Everything in the listing that follows should be reproduced exactly except the pictures.

##########

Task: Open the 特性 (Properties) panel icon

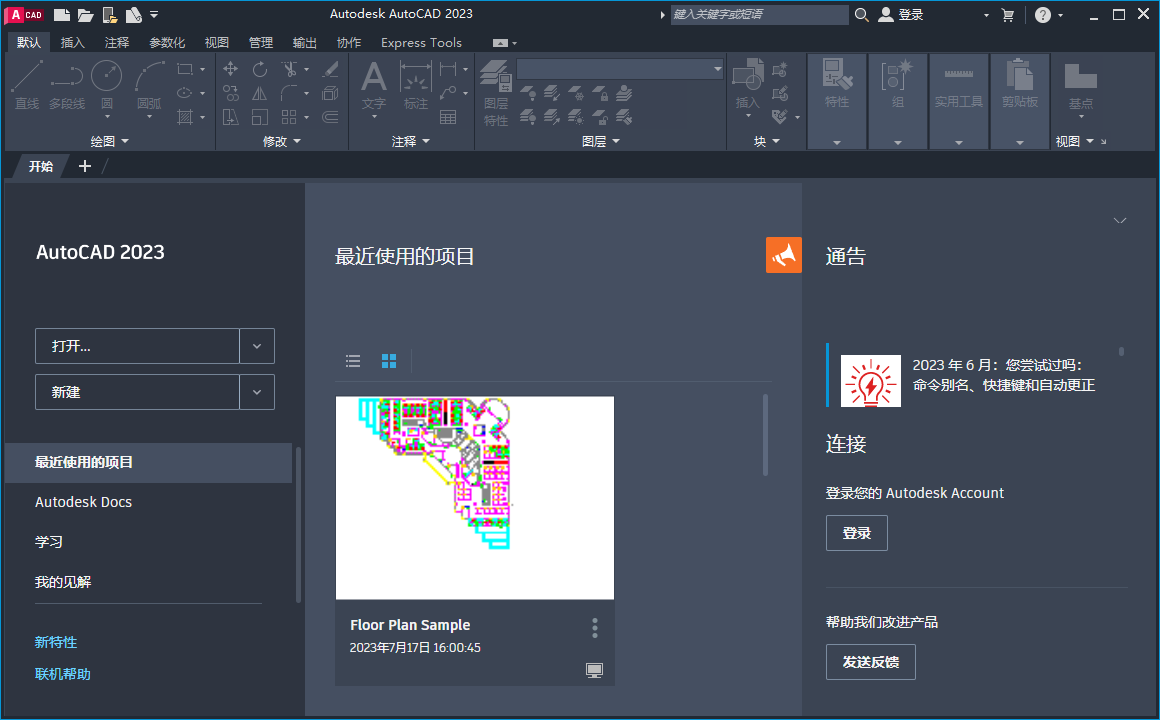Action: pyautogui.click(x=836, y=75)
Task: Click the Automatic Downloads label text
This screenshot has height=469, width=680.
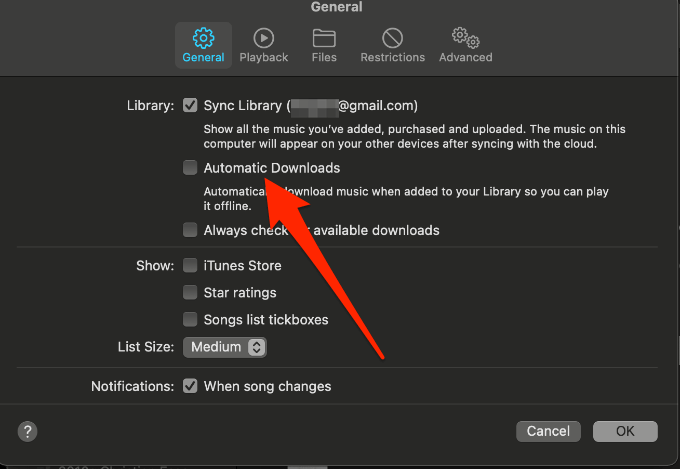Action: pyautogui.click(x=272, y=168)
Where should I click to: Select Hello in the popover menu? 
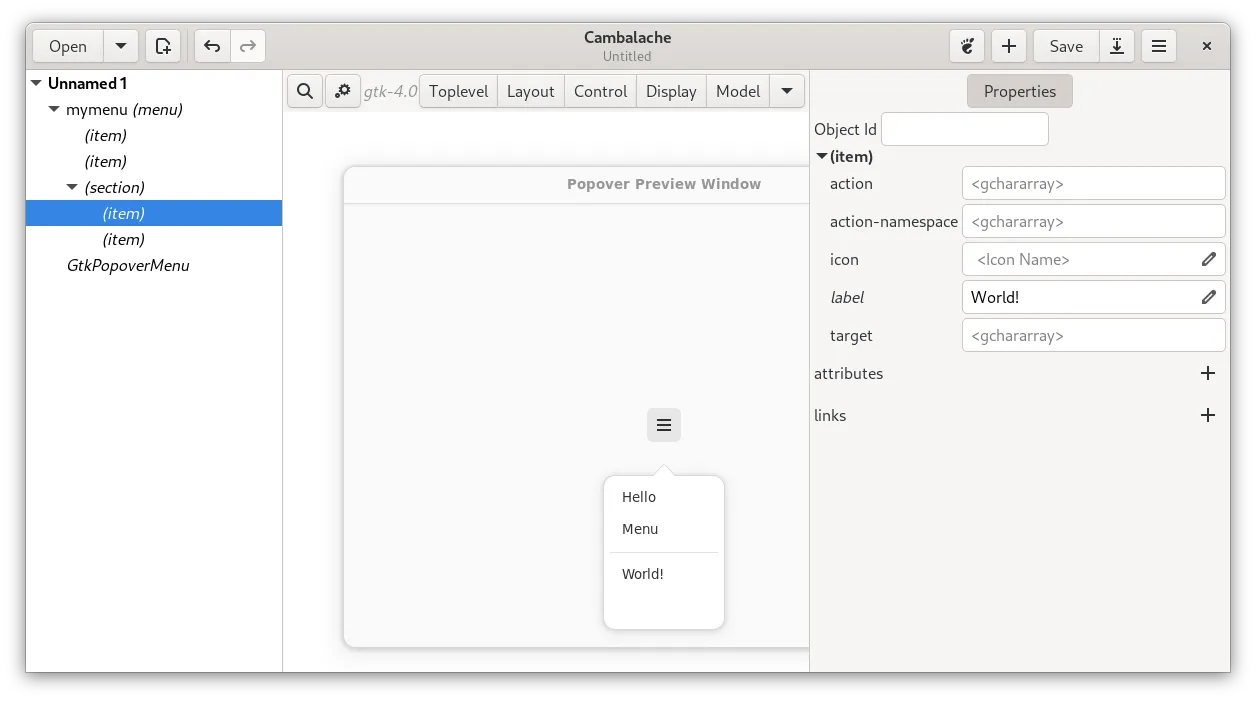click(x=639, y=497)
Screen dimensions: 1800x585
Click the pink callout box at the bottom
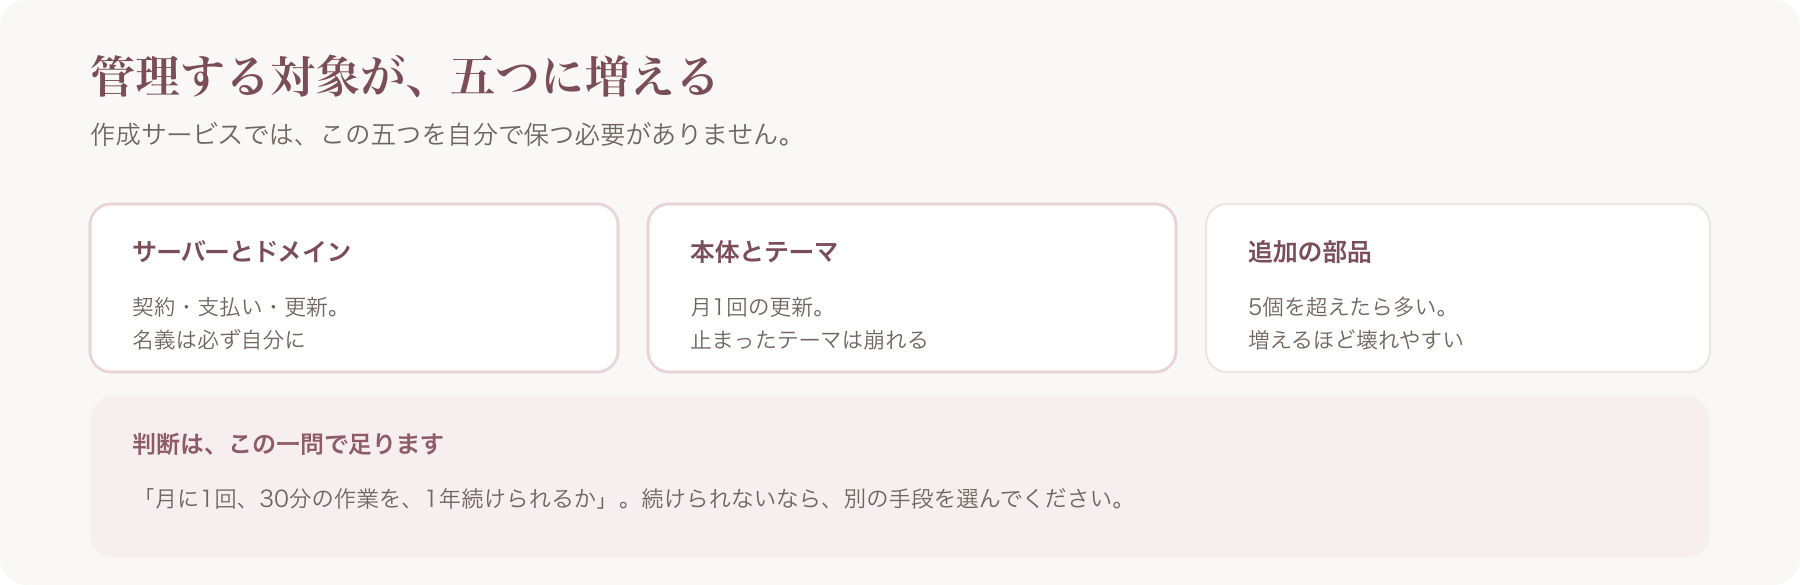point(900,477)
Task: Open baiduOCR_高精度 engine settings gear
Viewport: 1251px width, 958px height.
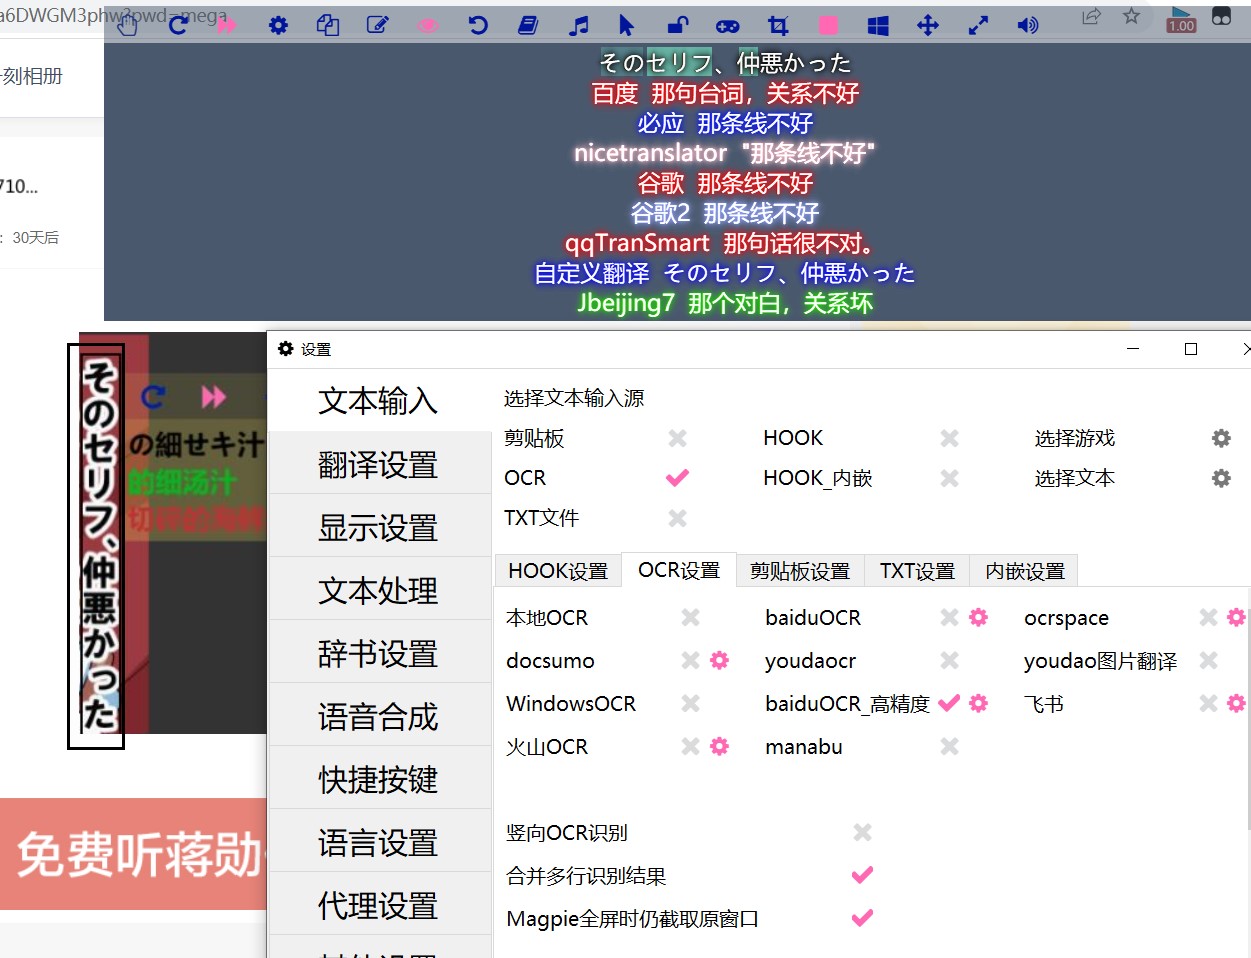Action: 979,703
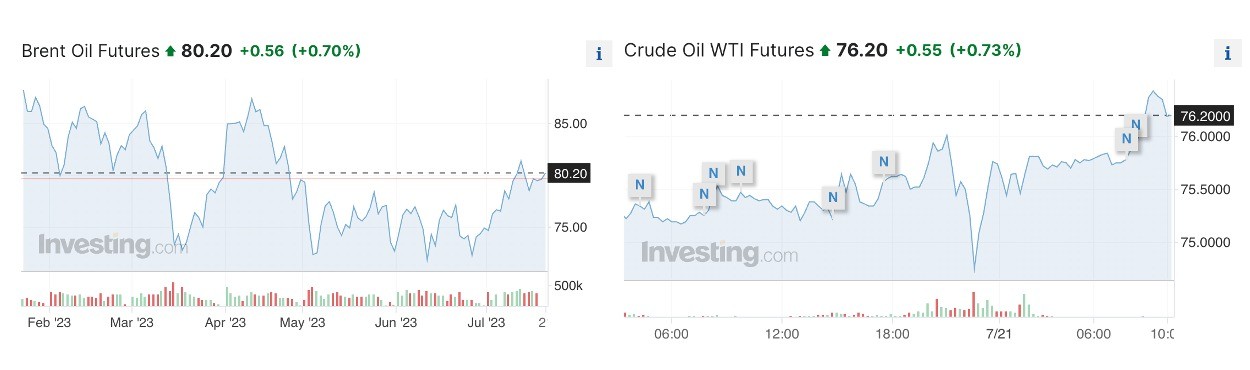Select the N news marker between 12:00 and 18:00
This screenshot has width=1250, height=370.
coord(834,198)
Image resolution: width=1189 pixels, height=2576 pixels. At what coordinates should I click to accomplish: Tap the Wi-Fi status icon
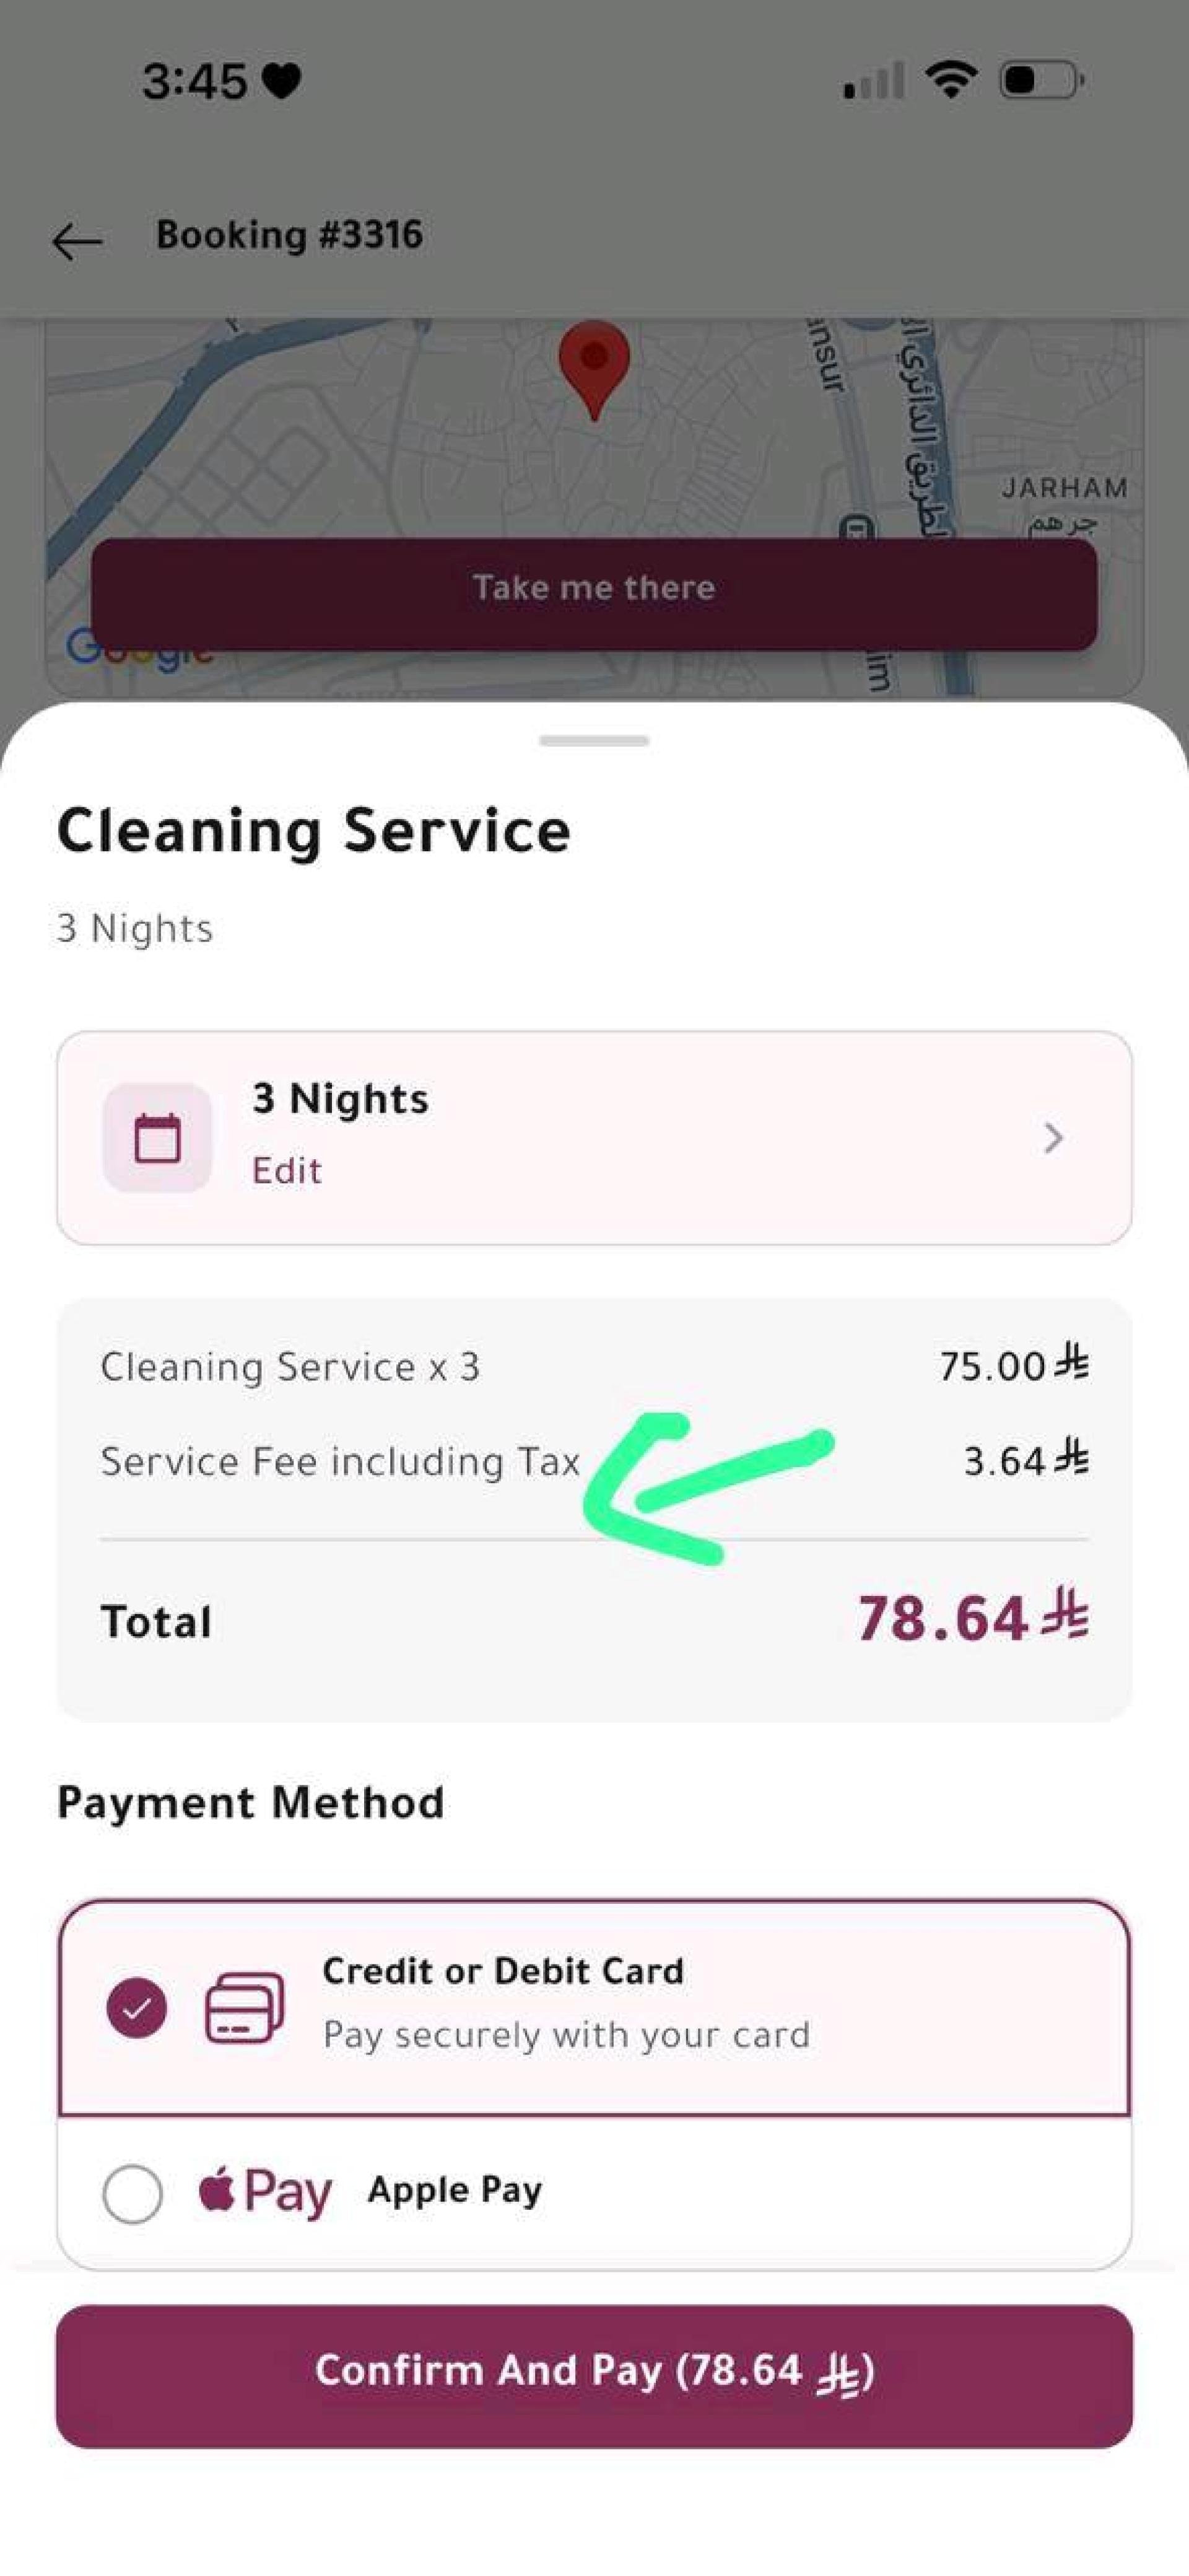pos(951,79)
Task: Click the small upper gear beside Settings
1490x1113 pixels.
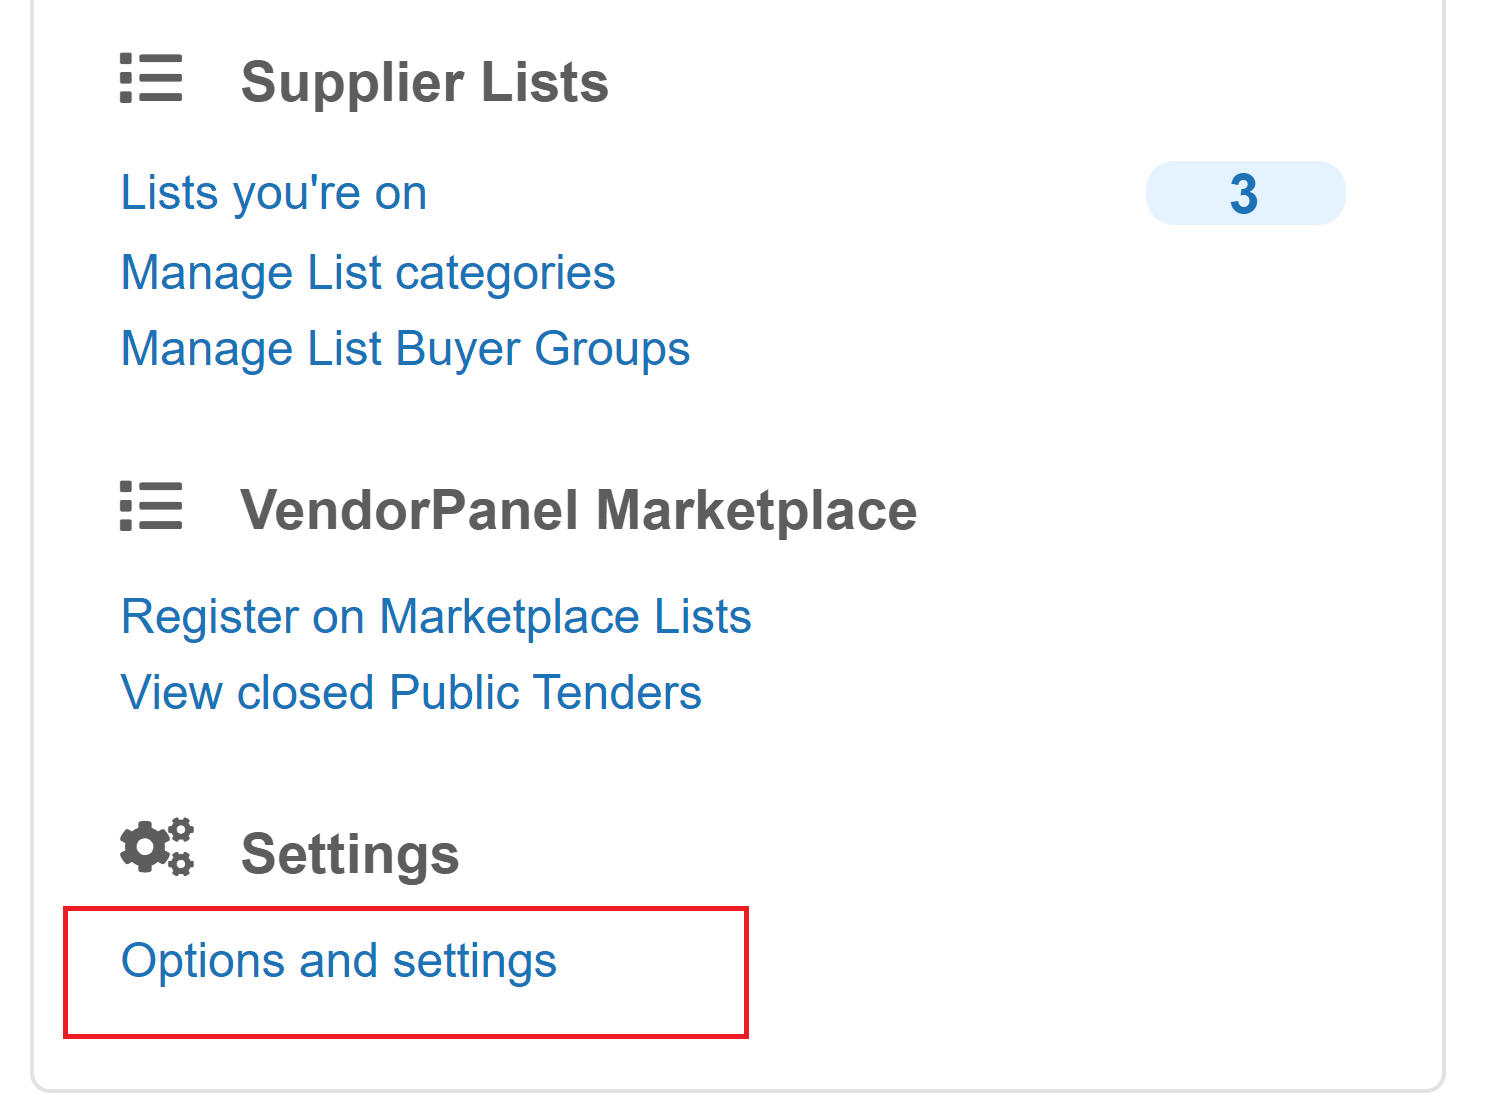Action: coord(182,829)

##########

WRITTEN ANSWER:
Task: Open the 特性 (Properties) panel icon

Action: pyautogui.click(x=836, y=75)
Task: Click the Automatic Downloads label text
This screenshot has height=469, width=680.
Action: pyautogui.click(x=272, y=168)
Where should I click to: Select Hello in the popover menu? 
click(x=639, y=497)
Screen dimensions: 1800x585
Click the pink callout box at the bottom
point(900,477)
Task: Open baiduOCR_高精度 engine settings gear
Viewport: 1251px width, 958px height.
Action: 979,703
Select the N news marker between 12:00 and 18:00
This screenshot has width=1250, height=370.
coord(834,198)
Image resolution: width=1189 pixels, height=2576 pixels. At what coordinates should I click to accomplish: Tap the Wi-Fi status icon
pos(951,79)
Task: Click the small upper gear beside Settings
1490x1113 pixels.
Action: coord(182,829)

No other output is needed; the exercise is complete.